■ TRECHO DO DOCUMENTO ■
Quando falamos das travestis falamos de uma cultura que remonta até o século 18. O próprio termo travesti vem do francês, de colocar uma roupa. É um verbo, ainda é um verbo. Do português arcaico, a pessoa se travestir, se colocar como alguém de outro gênero. E isso foi alcunhado para as travestis, para essas pessoas trans.
Por muito tempo qualquer pessoa trans era colocada como travesti ou no caso dos homens era como uma lésbica masculinizada, e lésbica também é um termo recente; usava-se safista.
A travesti, essa identidade, uma identidade estereotipada e violentada, é muito mais antiga do que pensam. A cultura drag foi criada pelas travestis para sobreviver. Se vocês forem ver, no RJ já tinha bares de travestis desde o século 19, que os marinheiros vinham. Essa cultura vem de muito tempo e surgiu em função da exclusão, por haver pessoas como essas que não se portavam socialmente como era determinado. Não só de vestuário. Como se a questão da vivência da travesti fosse só uma questão de roupa, de um homem vestir de mulher. E é muito superficial pensar assim, como se não fosse uma questão de identidade, mas essa violência persiste e só se considerava natural a possibilidade dessas travestis estarem durante o carnaval. No resto do ano eram escondidas, presas durante o dia, porque se saíssem eram violentadas. Muitas ainda são, sofrem muita transfobia, mas apesar da violência criaram essa cultura.
Não criaram uma literatura, mas uma oraleitura, um compêndio de saberes sobre o corpo; como organizar seu corpo que vai ser reconstruído com o momento cultural, uma cultura fantástica que marca o Brasil fora.

■ EXERCÍCIO 1 ■
Responda com base no trecho sobre as travestis:
(a) De que língua vem o termo travesti?
(b) Que palavra se usava antes de "lésbica"?
(c) Desde que século já havia bares de travestis no RJ?
■ EXERCÍCIO 2 ■
Reescreva tudo desde "Quando falamos das" até "essas pessoas trans." no trecho sobre as travestis, substituindo "francês" por "latim".
A listagem não tem nenhum papel nesta atividade.

■ DADOS DISPONÍVEIS ■

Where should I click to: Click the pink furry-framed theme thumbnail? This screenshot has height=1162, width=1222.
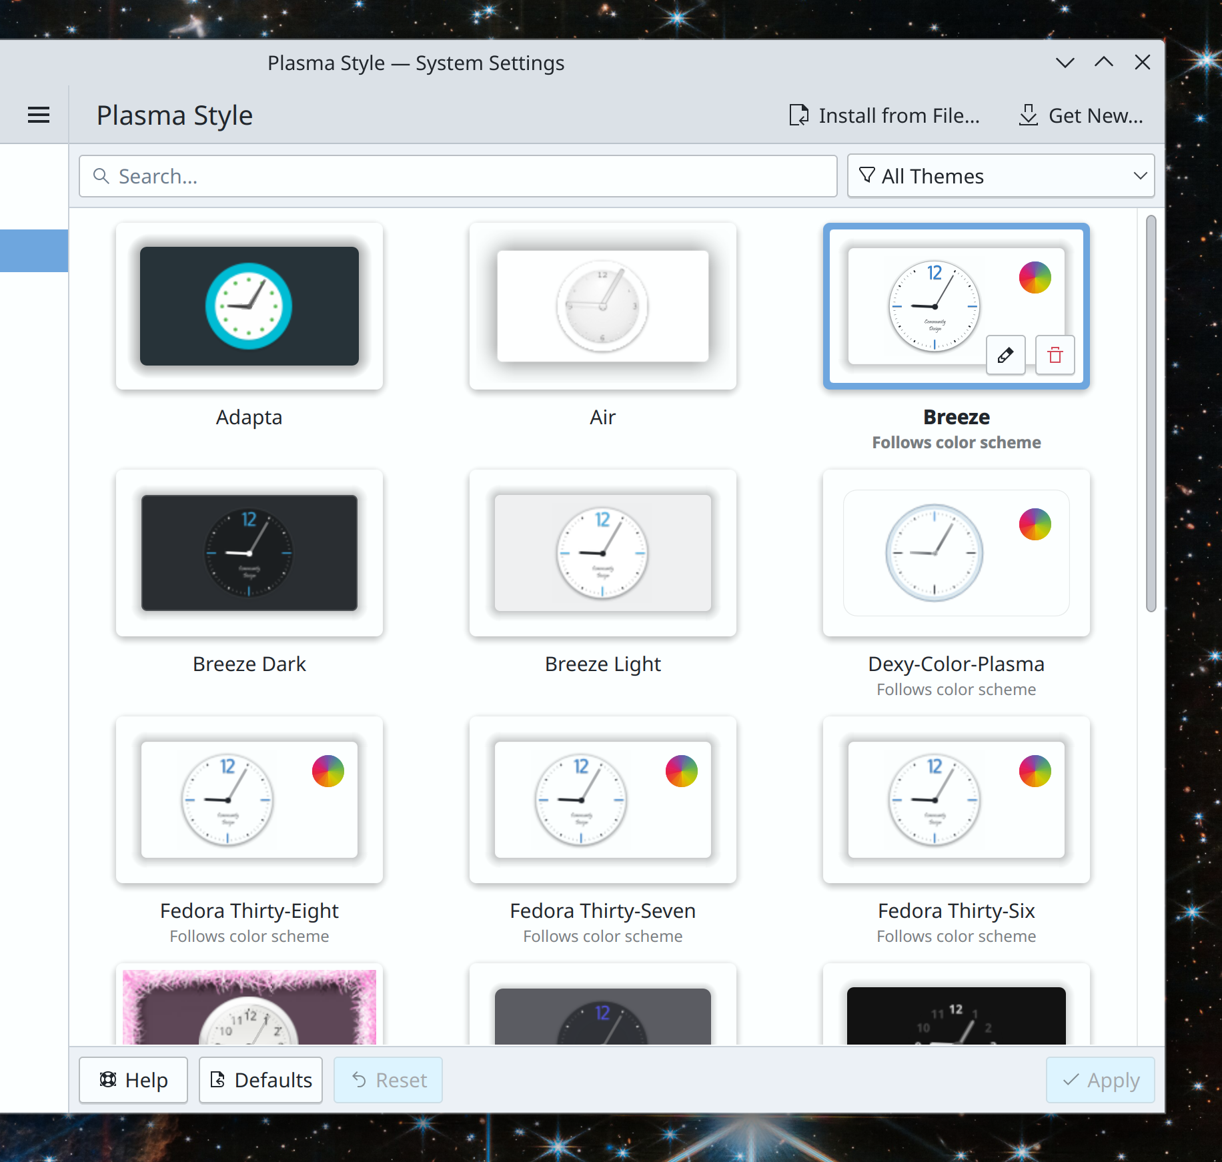(249, 1007)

■ SOLUÇÃO DO EXERCÍCIO 1 ■
(a) Do francês.
(b) Safista.
(c) Desde o século 19.

■ SOLUÇÃO DO EXERCÍCIO 2 ■
Quando falamos das travestis falamos de uma cultura que remonta até o século 18. O próprio termo travesti vem do latim, de colocar uma roupa. É um verbo, ainda é um verbo. Do português arcaico, a pessoa se travestir, se colocar como alguém de outro gênero. E isso foi alcunhado para as travestis, para essas pessoas trans.